Transfert du budget des activités sociales et culturelles (ASC) vers le budget de fonctionnement

 

Le CSE peut décider d’affecter une partie ou la totalité de l’excédent annuel du budget de fonctionnement au budget destiné aux activités sociales et culturelles, dans une limite maximale de 10 % de cet excédent (art. L.2315-61 et R.2315-31-1 du Code du travail).

 

L'excédent annuel du budget destiné aux activités sociales et culturelles peut être transféré, dans la limite de 10 % de cet excédent, soit au budget de fonctionnement, soit à des associations (art. L.2312-84 et R.2312-51 du Code du travail).

Attention, si le CSE a procédé à un transfert d’excédent annuel du budget de fonctionnement vers le budget ASC au cours des 3 années précédentes, et que le budget de fonctionnement devient insuffisant pour couvrir le coût de certains frais d’expertise, l’employeur n’est pas dans l’obligation d’en couvrir le coût.
A l’inverse, le financement de certains frais d'expertise devra être pris en charge par l'employeur lorsque le CSE ne peut plus payer sa quote-part avec sa subvention de fonctionnement. Le CSE ne peut ensuite plus décider de transférer d'excédents du budget de fonctionnement au financement des activités sociales et culturelles pendant les trois années suivantes.

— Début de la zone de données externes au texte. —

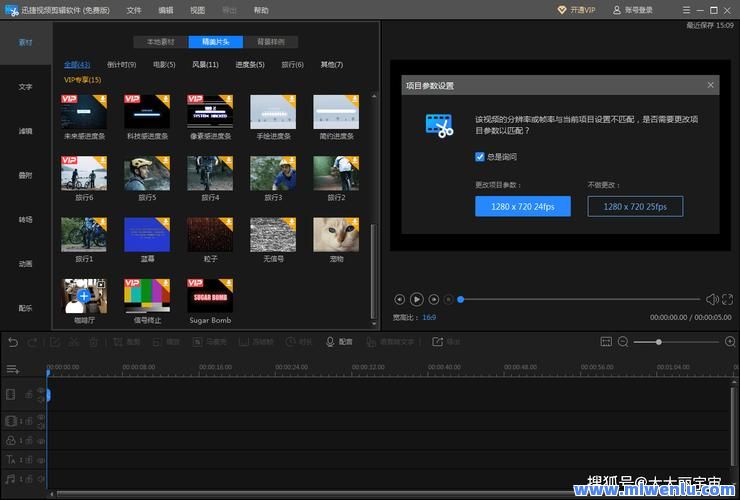Click the volume speaker icon
The width and height of the screenshot is (740, 500).
[712, 299]
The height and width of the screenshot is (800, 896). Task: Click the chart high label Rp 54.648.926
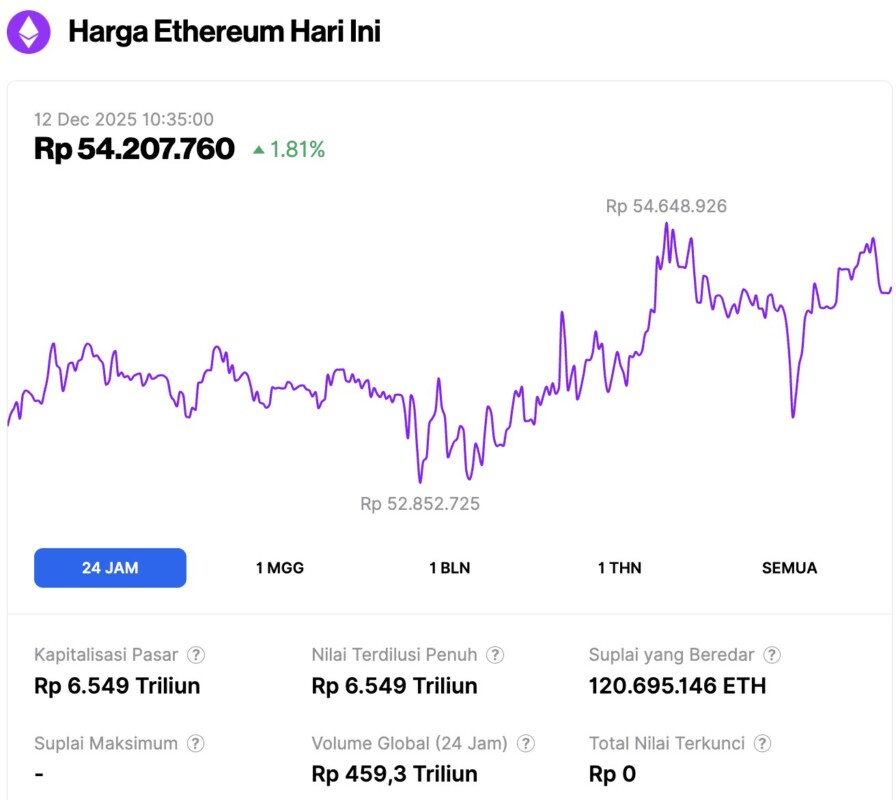point(666,207)
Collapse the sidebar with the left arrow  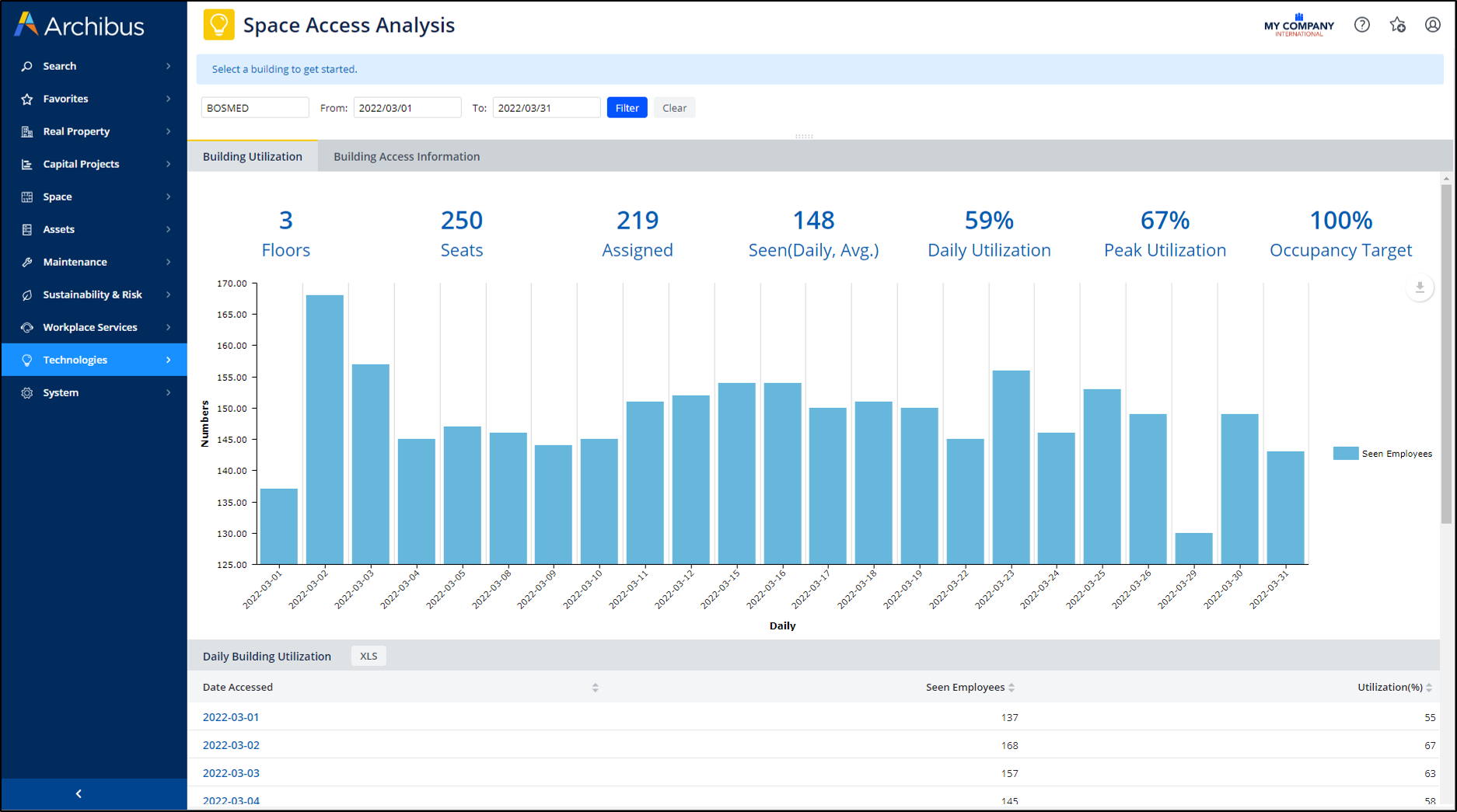click(79, 793)
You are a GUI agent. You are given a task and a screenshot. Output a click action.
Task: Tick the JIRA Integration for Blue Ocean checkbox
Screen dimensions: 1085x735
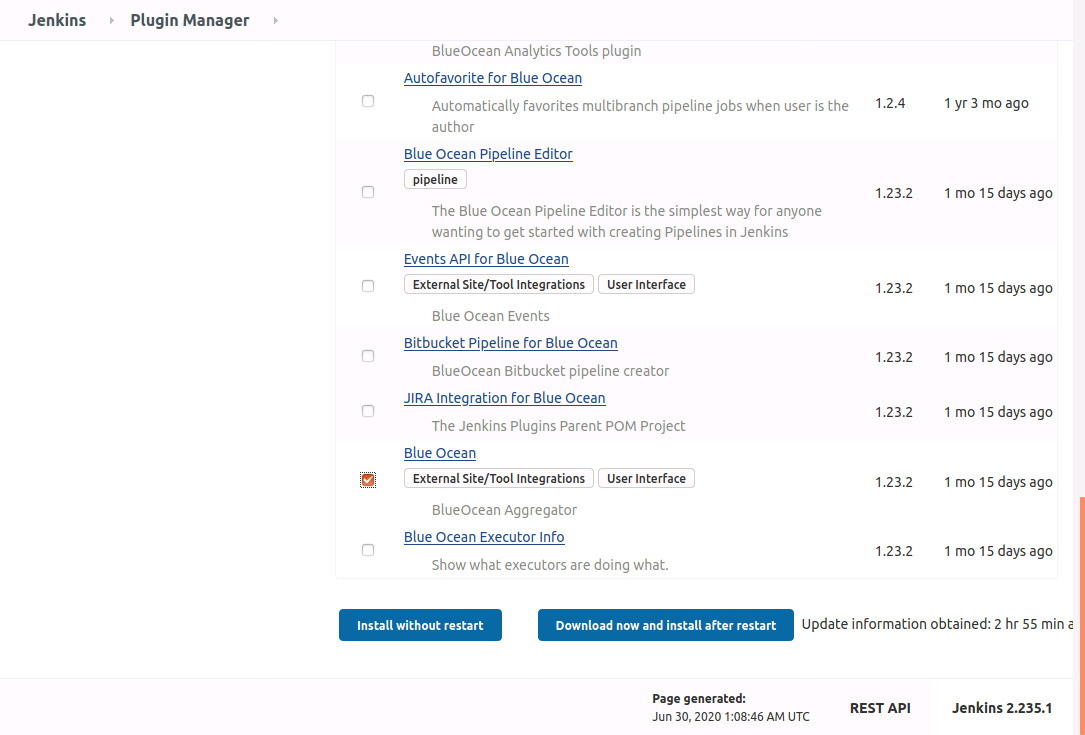click(x=368, y=411)
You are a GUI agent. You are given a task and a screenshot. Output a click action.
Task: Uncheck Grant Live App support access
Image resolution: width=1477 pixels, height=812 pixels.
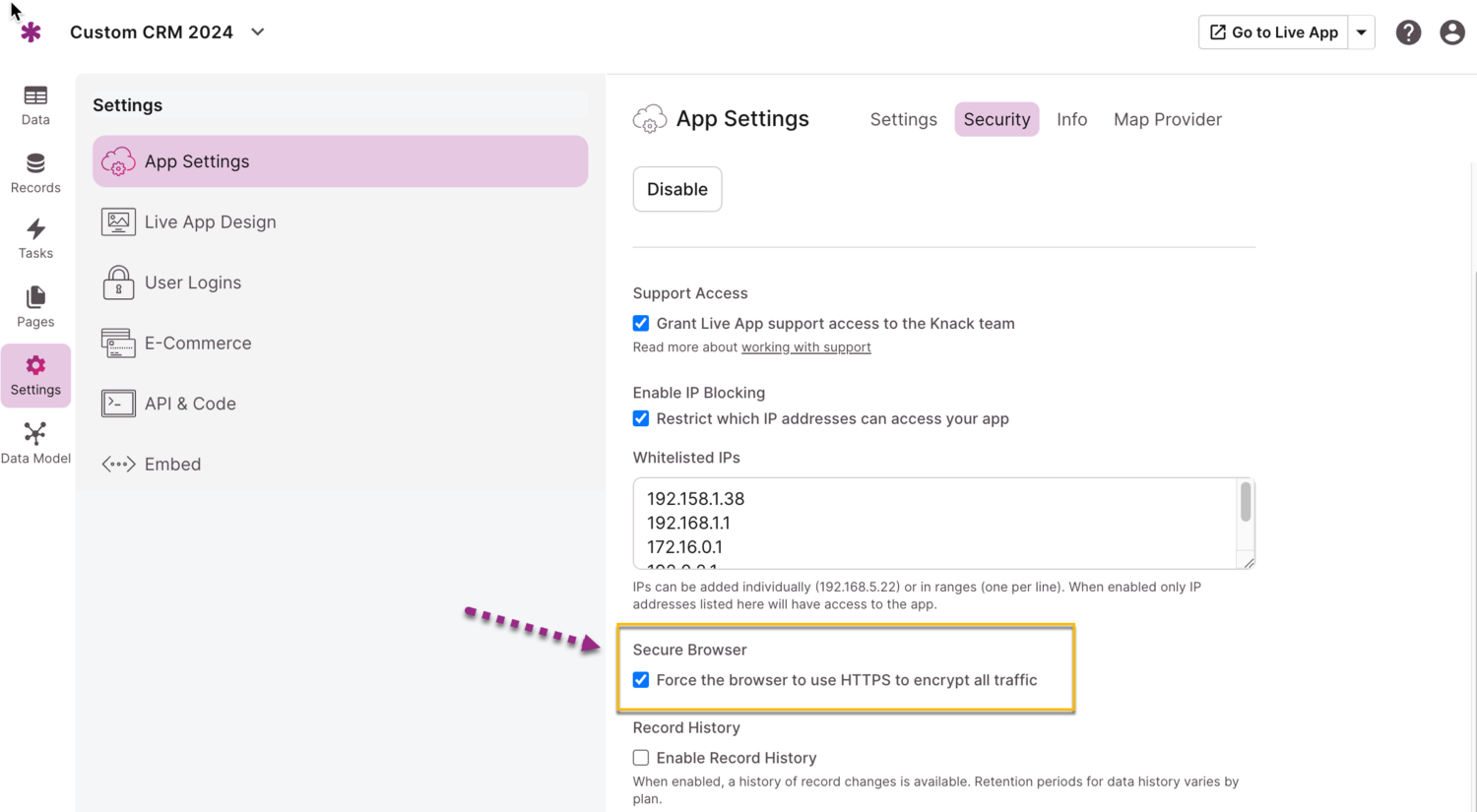tap(641, 324)
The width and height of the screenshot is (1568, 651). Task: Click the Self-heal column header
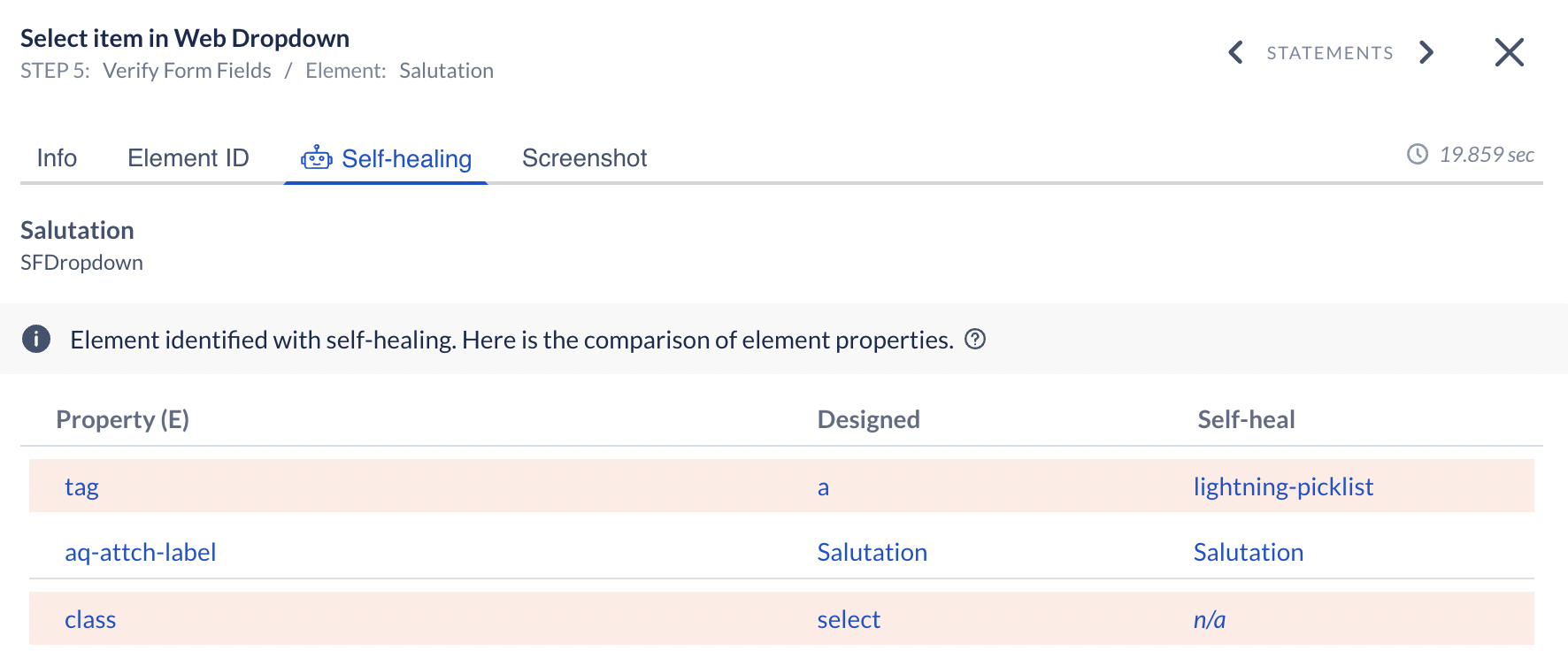coord(1245,419)
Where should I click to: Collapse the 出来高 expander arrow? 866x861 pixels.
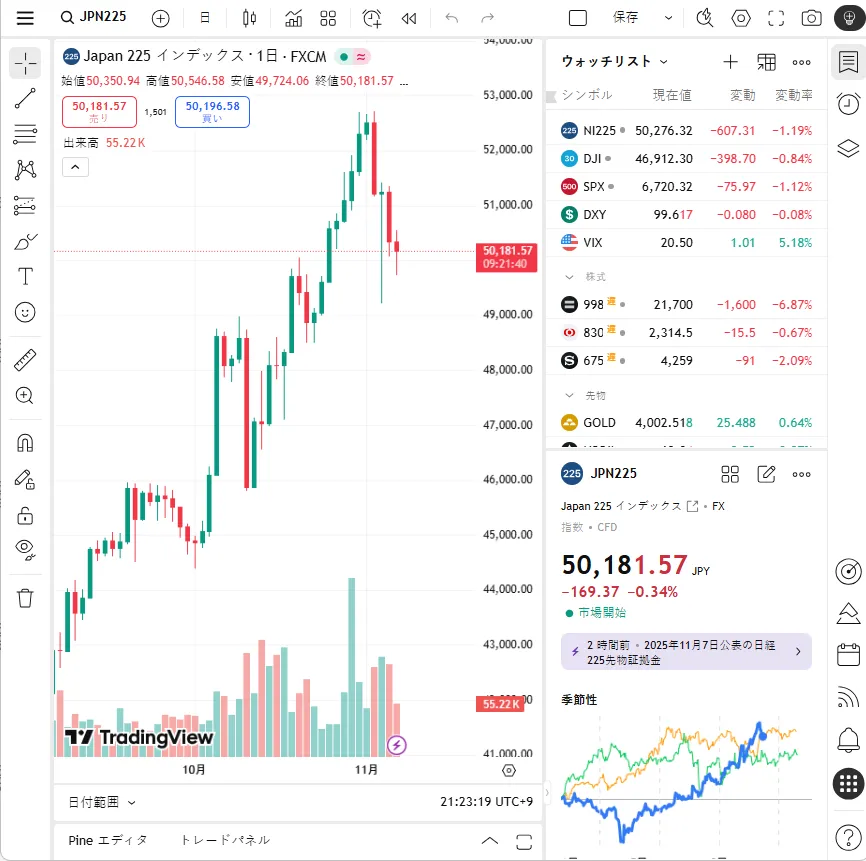point(75,166)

4) Quelles sont les sanctions en cas de mauvaise utilisation des budgets ?

Si le CSE commet une erreur dans l’imputation d’une dépense sur l’un ou l’autre budget, il pourra être condamné à réintégrer les sommes utilisées à tort. L’article 314-1 du Code pénal considère la mauvaise utilisation des budgets comme un abus de confiance qui peut être puni de 5 ans d’emprisonnement et de 375 000 € d’amende.

5) Quels sont les principes applicables en matière de cotisations sociales ?

Toute somme ou avantage en nature accordé à un salarié par le CSE est soumis à cotisations sociales, sauf dans les cas suivants :

  • Lorsque cette somme est versée en tant que secours ;
  • Si une loi ou un décret prévoit explicitement une exonération ;
  • Si elle relève d’une tolérance administrative reconnue.

Le guide pratique 2025 de l’URSSAF à destination des CSE rappelle que les prestations liées aux activités sociales et culturelles proposées par le CSE bénéficient d’une exonération de cotisations sociales. Cela inclut les activités sociales, culturelles ou de loisirs, destinées aux salariés, anciens salariés, et leurs familles.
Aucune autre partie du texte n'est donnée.